Training! Workshops! Trainings! …Oh, hang on a minute…

Going to trainings can be useful. And you might even get to stay in a luxury hotel. But Pyae Phyo Maung argues that we need to think more about whether training is effective in building capacity.

In the development sector, when we ask ourselves about building the capacity of communities, we often look to trainings.

Even though there are many other means of capacity development, trainings and workshops still remain very popular strategies.

Trainings and workshops are good for those people attending. People often get new knowledge and they can network with like-minded people from other areas. And there can be other, usually unstated, benefits like getting daily per diem or if lucky enough, they can stay in a luxurious hotel.

The underlying assumption for this is that the more people increased their knowledge, the more likely are they to make positive changes in their behaviour.

But we have been spending so much money in this area, we should reflect more on the effectiveness of training. There are a couple of simple questions should ask ourselves.

One is whether we are really reaching the most appropriate audience?

Sometimes, the available person, instead of appropriate person attends the training. I’ve seen some training where irrelevant people showed up because their seniors forced them to attend. For example in one case, a program support staff attended a technical workshop which he knew very little about. He was not able to contribute and felt a bit uncomfortable.

Sometimes different people attend different days of a training. On one trip I was surprised to see that different members of a family (in a rural area) joined different sessions of a training, as they had casual work responsibilities.

The second question is whether the content of training is relevant for the target audience?

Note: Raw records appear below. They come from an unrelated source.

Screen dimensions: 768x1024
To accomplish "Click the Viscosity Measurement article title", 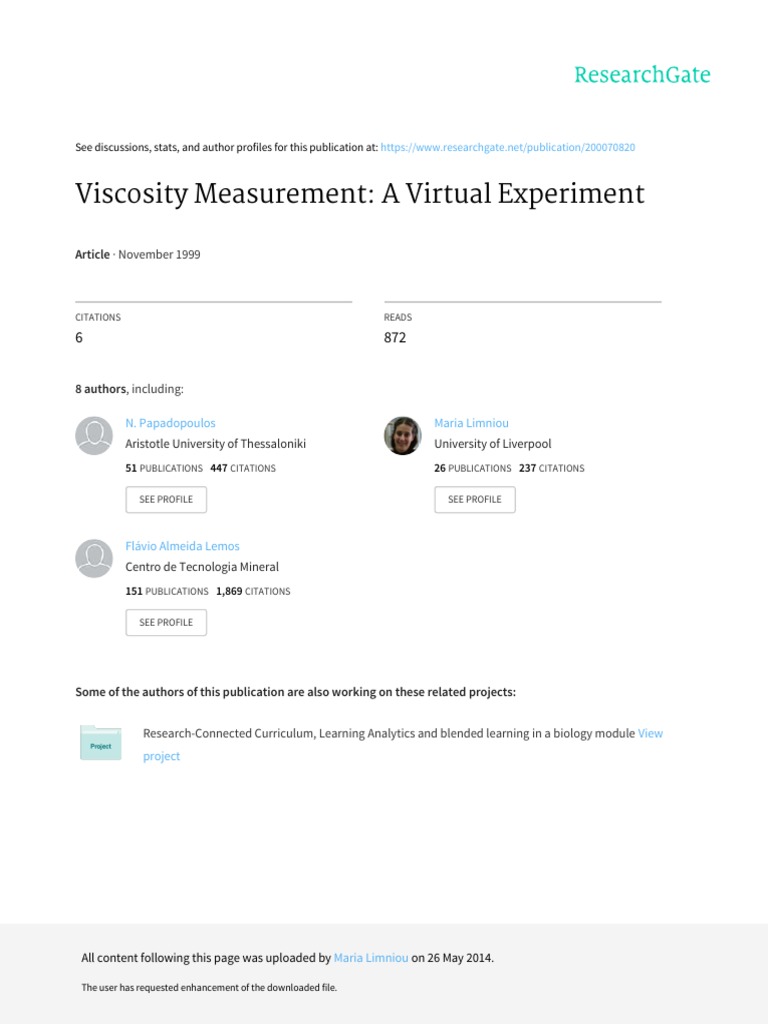I will point(360,193).
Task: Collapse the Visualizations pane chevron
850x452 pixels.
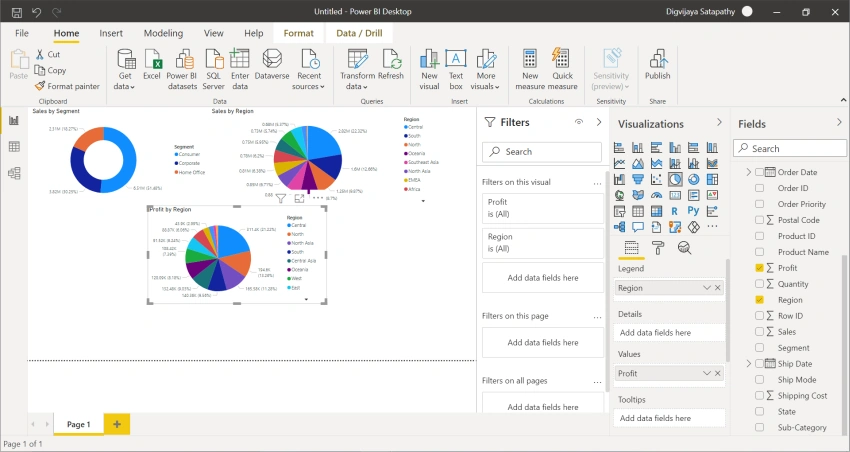Action: (719, 122)
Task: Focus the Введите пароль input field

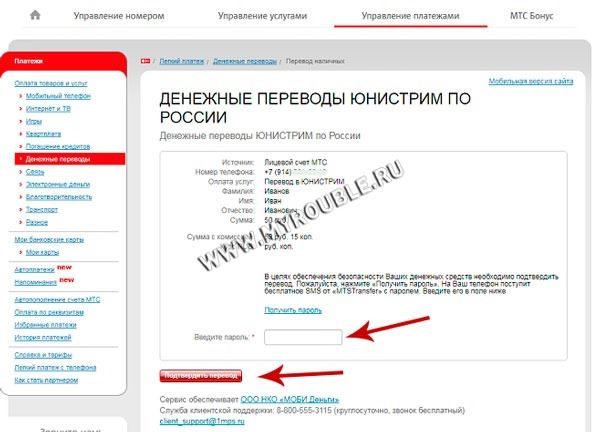Action: pyautogui.click(x=303, y=337)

I’ve encountered an international organization that replicated a training curriculum in Myanmar that was originally designed for a country with very different context and culture.

In another case, I was called to act as a co-trainer for a workshop with another facilitator. There, I found out that the engineering examples and case studies were going to be used with rural farmers. Luckily, these examples were replaced with more appropriate ones in the last minute.

Thirdly, there is the question of whether the training was provided by the appropriate resource person for target community.

I once heard that a training organizer (with good intentions) invited an experienced trainer to work with a rural group. Although the technical competency of the trainer was really good, they were not able alter the content in a way that that rural audience could follow (and apply back).

There are many questions to ask ourselves before and after conducting trainings. I think nurturing such reflective practice will be really helpful for designing trainings or workshops.

In terms of a good training model, a development worker reflected that they had seen a workshop for farmers run by a local organisation.

In that workshop, each participant brought their own lunch box. From the local organisation, they provided nothing but a vegetable soup for their lunch. The participants seemed engaged compared with attendees from other trainings provided free of charge. This development worker concluded that if everything is provided for free, people may not value it.

This might be one example. But there will definitely be many other good models out there.